A scientist walks into a bar. More than 100 people are there, eager
to hear all that she has to say and ask a lot of questions. No joke.
That’s what happens at the Wynkoop Brewing Company here every month when Café Scientifique is held.
Science
is not cold and remote in this setting. It’s live, interactive, free
and informal, with a drink or two. And other Café Scientifique meetings
are popping up throughout the country and around the globe on campuses,
in coffee shops, bars and even a church. The purpose is to make science
accessible and even fun to anyone with the time to stop by.
"A
lot of people come to see real live scientists — some of whom are
extremely famous and prominent — and see how their brains work," said
Dr. John Cohen, a professor of immunology at the University of Colorado
Health Sciences Center and the founder of the Denver Café Scientifique.
"People don’t often get a chance to do that. Some come to ask
questions, others are content to listen."
The Denver Café Scientifique was established in 2003 and is the largest in the country to date, drawing about 150 people (cafescicolorado.org).
The topics vary from sleep to interstellar communication to Higgs
bosons to nanotechnology, and they attract people of all ages and all
occupations.
"Who would have thought you’d have standing room
only at a geek event?" Dr. Cohen asked. He said he first read about
science cafes in 1999 when they were catching on in England. "It just
sounded like so much fun," he said. "I saw it as a reminder of the
peripatetic philosophers who wandered the Agora in Athens." He imagined
them, he continued, "stopping every so often to refresh themselves with
a mug of wine from the local sellers."
It was an article in
Nature by Duncan Dallas that inspired Dr. Cohen and others. Mr. Dallas,
now a retired television producer, started Café Scientifique in 1998
with a note posted in a bar in Leeds, England: "Where, for the price of
a cup of coffee or a glass of wine, anyone can come to discuss the
scientific ideas and developments which are changing our lives."
He
said he was inspired by French philosophy clubs; coincidentally,
science cafes were starting up in France in the late 1990’s. In an
e-mail message, Mr. Dallas said that taking science out of the
classrooms changes the expectations of the audience and the speaker —
from lecturing to discussing.
"I believe that science is the
most important force in our culture," Mr. Dallas wrote, "and is
increasingly impinging on our public and personal lives, through
subjects like genetics,
neurology, pharmacology and evolutionary psychology. So public
engagement with science is bound to increase in many forms over the
next decade."
Café Scientifiques in Britain (www.cafescientifique.org)
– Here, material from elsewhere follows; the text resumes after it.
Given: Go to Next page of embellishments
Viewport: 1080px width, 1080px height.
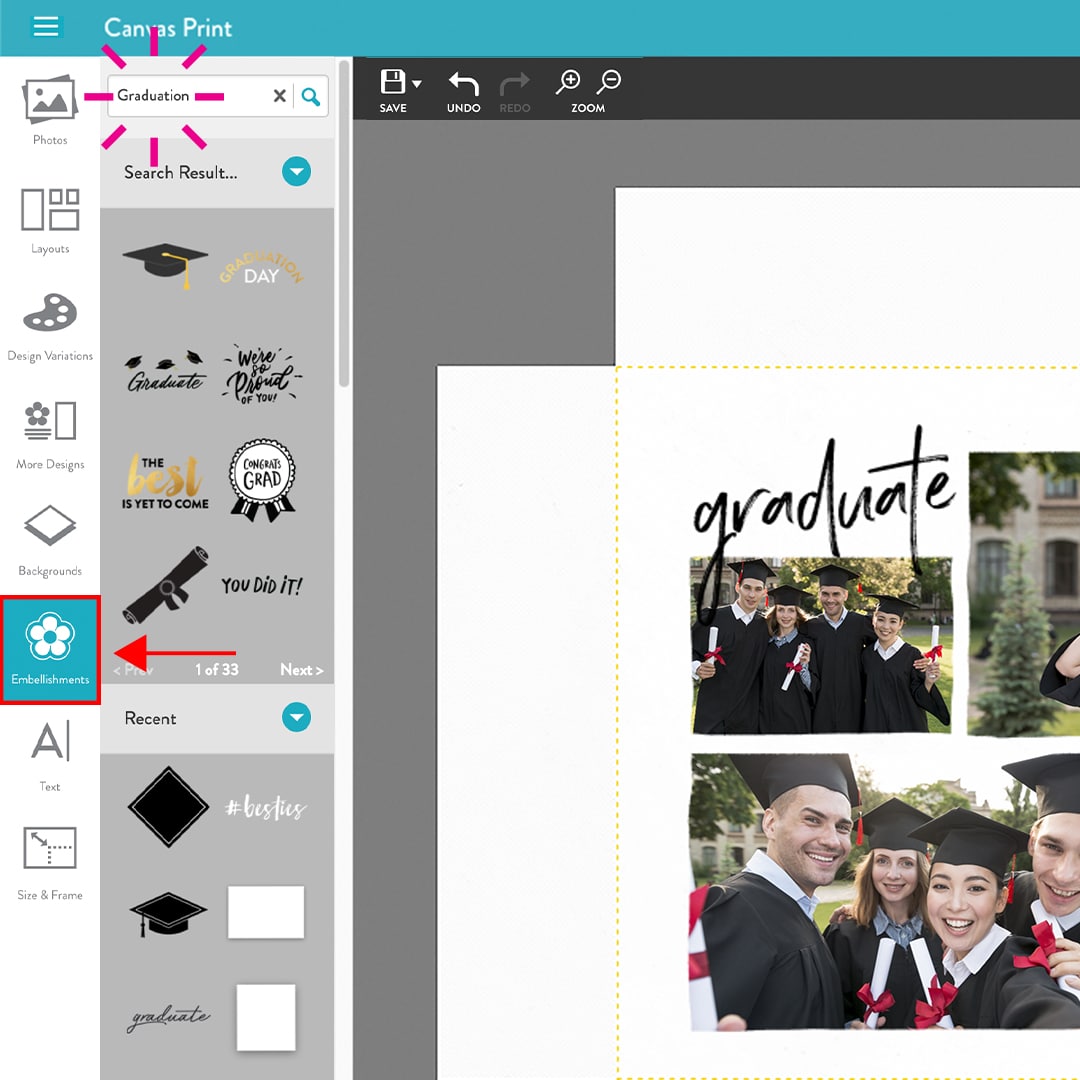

received public financing to get started, and dozens are now held
around the country. In the United States some such cafes have no
budgets and are independent — like the one in Denver — while others
receive school and corporate help.
Two science cafes in New York
— one in Syracuse and the other in the city — break from the tradition
of free science to all and charge $5 to $10. Roald Hoffmann, a Nobel
laureate in chemistry, is to be the host of an Entertaining Science
cabaret at the Cornelia Street Cafe at 6 p.m. March 5 in Manhattan.
Sigma
Xi, a scientific research society, was host to the first national
gathering of Café Scientifique leaders this month in North Carolina to
network and organize the movement.
Juliana Gallin, a 38-year-old
graphic designer in San Francisco, started "Ask a Scientist" at the
Bazaar Café two and a half years ago (askascientistsf.com).
"I was trying to think of something interesting to do outside of my day
job that would be more personally fulfilling than the typical volunteer
opportunities I was encountering," Ms. Gallin said, noting that it was
only later that she learned of the Café Scientifique movement.